Problem | Count the lines in the records below that contain the string "coordinates". Reply with the number alone.

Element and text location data
++++++

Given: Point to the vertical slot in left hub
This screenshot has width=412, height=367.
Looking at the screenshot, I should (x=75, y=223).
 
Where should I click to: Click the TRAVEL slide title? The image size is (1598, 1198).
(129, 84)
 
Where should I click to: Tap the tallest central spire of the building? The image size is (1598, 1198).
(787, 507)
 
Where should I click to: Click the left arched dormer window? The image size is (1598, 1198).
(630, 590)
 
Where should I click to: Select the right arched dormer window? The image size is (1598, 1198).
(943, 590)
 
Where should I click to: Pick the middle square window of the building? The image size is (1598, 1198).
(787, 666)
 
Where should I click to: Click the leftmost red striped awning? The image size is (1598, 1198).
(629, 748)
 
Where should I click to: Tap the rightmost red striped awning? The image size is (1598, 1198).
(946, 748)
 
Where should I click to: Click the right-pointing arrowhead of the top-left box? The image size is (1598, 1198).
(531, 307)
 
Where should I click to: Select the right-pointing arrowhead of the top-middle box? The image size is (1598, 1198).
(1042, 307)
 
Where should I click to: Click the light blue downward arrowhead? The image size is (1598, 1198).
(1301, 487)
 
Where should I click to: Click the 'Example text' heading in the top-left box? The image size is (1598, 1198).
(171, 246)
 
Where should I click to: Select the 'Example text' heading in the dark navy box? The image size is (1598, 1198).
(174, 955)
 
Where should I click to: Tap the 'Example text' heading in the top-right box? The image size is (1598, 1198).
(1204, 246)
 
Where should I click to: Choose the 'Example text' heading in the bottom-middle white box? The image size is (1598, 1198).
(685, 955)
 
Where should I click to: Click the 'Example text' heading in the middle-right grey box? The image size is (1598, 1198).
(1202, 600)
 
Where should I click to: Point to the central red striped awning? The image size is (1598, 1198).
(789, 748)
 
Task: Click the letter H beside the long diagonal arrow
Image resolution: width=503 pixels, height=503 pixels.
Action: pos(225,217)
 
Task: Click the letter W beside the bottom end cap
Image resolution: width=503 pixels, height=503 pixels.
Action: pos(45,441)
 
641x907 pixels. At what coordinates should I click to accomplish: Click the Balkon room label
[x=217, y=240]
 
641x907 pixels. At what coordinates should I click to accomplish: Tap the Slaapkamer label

++++++

Final result | 2